Che cosa si deve scrivere nella autocertificazione?

Se uno va a separarsi in tribunale, lo scrive. Non deve dichiarare con chi, e che situazione ha, ma il fatto nudo e puro sì. Se è un viaggio, scrive che deve fare un viaggio a Napoli per ragioni culturali o ambientali o familiari documentate. L'Amministrazione non può dire nulla.
L'Amministrazione non deve in questi casi fare una verifica puntuale,come per altre situazioni (dichiarazioni di handicap, invalidità, o malattia, ecc.).

L'amministrazione, quindi ds e assistente amministrativa/o che gestisce la pratica, è quello di non divulgare questi fatti.

2. Sulle altre tipologie di assenza.
Tutte le altre tipologie di assenza dal servizio devono essere comunicate con un anticipo di almeno tre giorni lavorativi, tramite modulistica interna, e si deve attendere la risposta del Dirigente Scolastico.

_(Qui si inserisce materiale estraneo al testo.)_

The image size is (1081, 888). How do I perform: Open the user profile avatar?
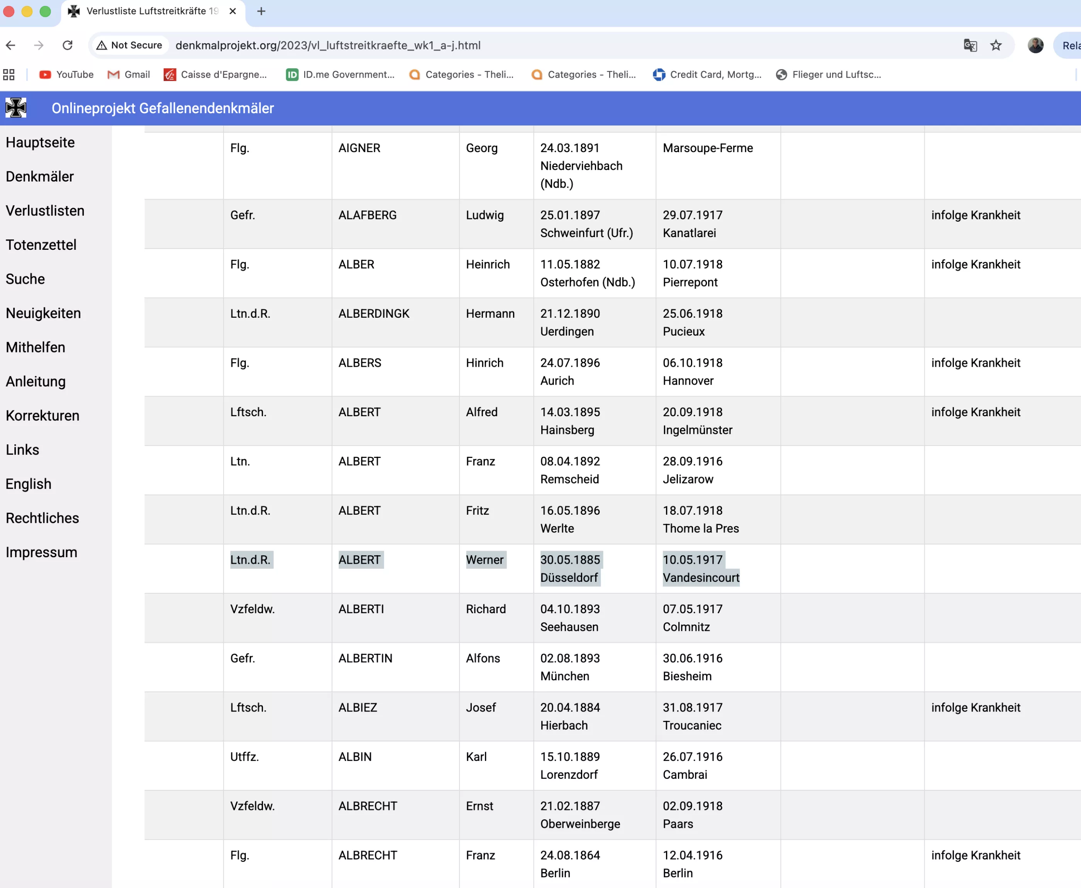pos(1035,45)
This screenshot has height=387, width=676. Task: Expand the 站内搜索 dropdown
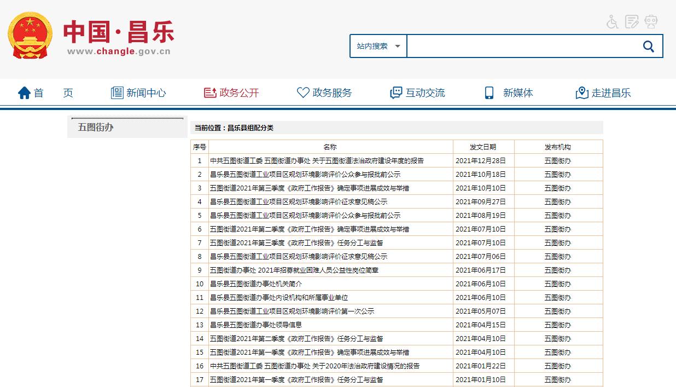click(378, 47)

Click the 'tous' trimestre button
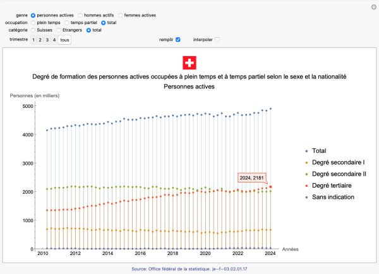[x=65, y=40]
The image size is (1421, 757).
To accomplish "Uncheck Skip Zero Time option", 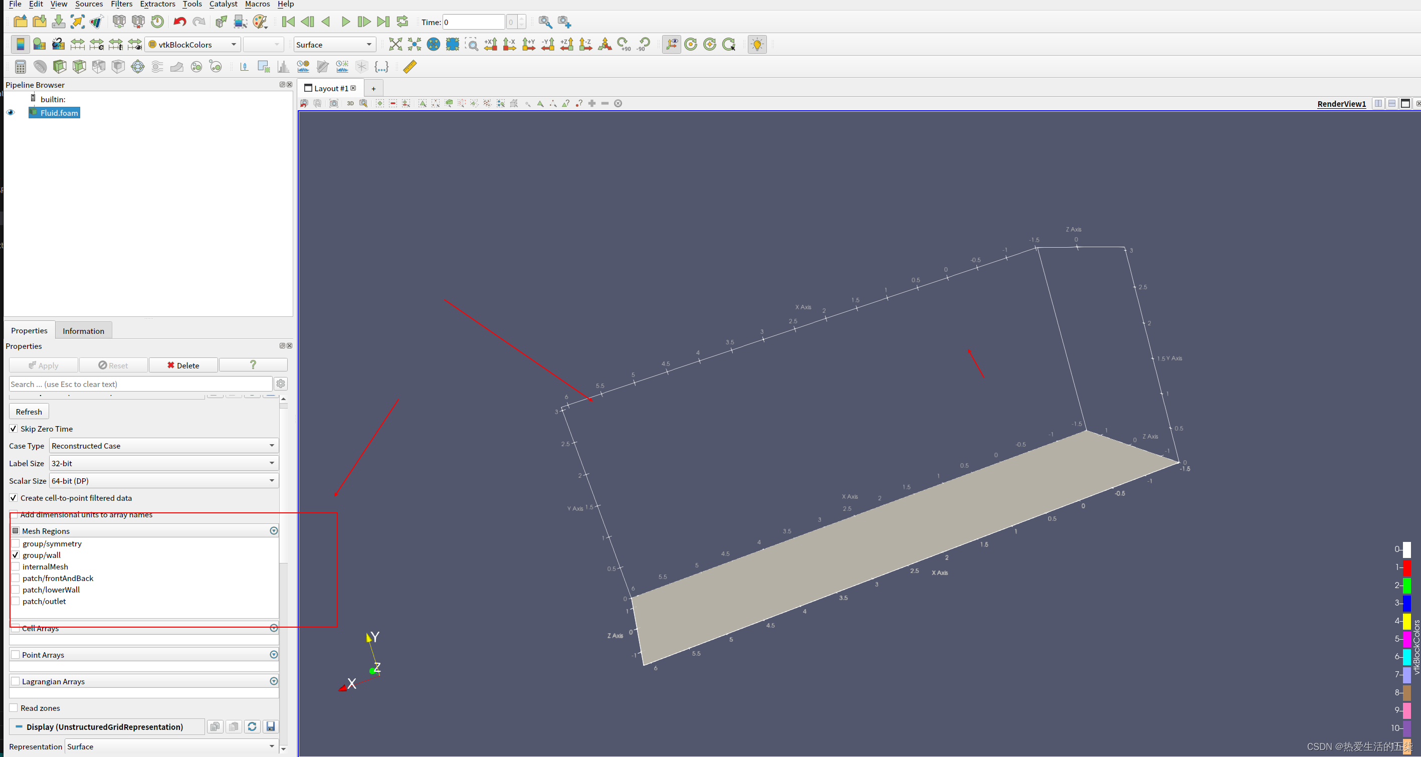I will coord(13,429).
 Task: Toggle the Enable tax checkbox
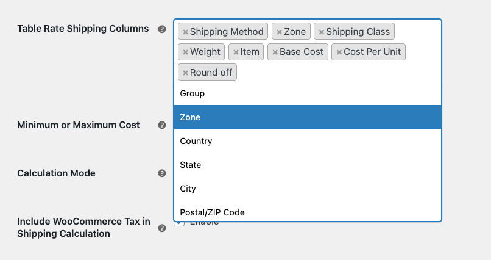pos(178,223)
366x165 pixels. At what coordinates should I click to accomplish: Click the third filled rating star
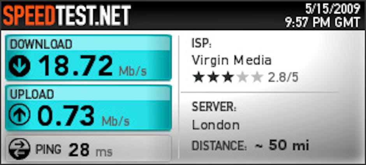pyautogui.click(x=228, y=78)
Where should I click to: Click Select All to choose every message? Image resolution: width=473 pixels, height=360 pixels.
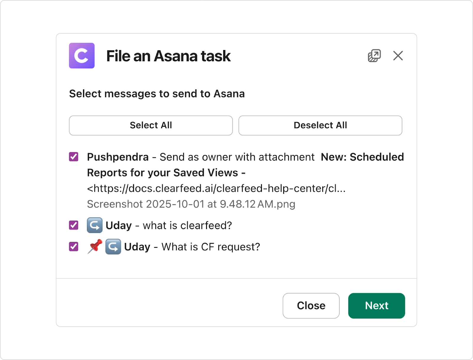pos(150,125)
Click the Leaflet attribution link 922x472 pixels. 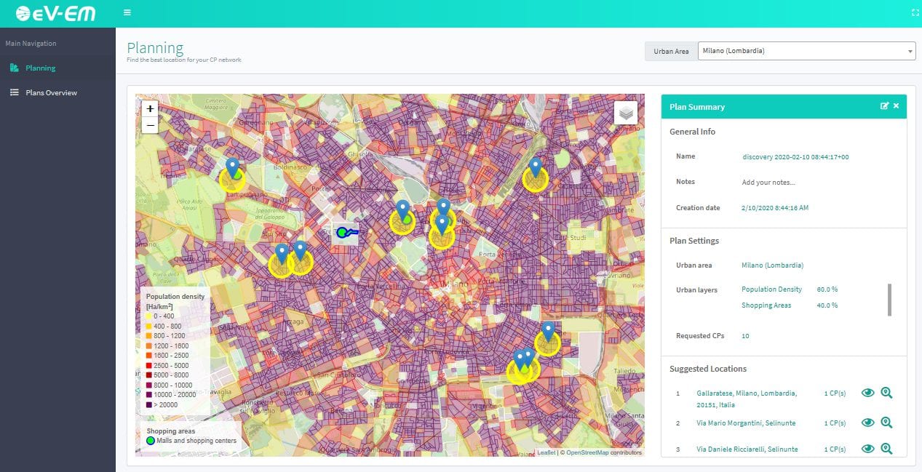[x=546, y=452]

L’assenza di risposta da parte del dirigente deve intendersi come diniego.
Esiste il tacito diniego? 

La motivazione del diniego è obbligatoria quando si tratta di un diniego di un diritto come lo sono tutti i permessi e le assenze per malattia stabiliti nel contratto.

Ciò è stato ribadito nella conciliazione di Laura Parisi ottenuta a settembre 2017:

l'Amministrazione ha conciliato sulla base del fatto che la dirigenza precedente, in presenza di una richiesta di permesso per aggiornamento, non aveva formalizzato alcun diniego e perciò non lo aveva motivato, pur non avendolo nemmeno autorizzato.
Quindi bisogna pretendere sempre il diniego scritto. 

In assenza di risposta che fare:

se si rinuncia, si cede un diritto; se ci si assenta si rischia la sanzione ma ovviamente non è detto che tutti i dirigenti si comportino nello stesso modo.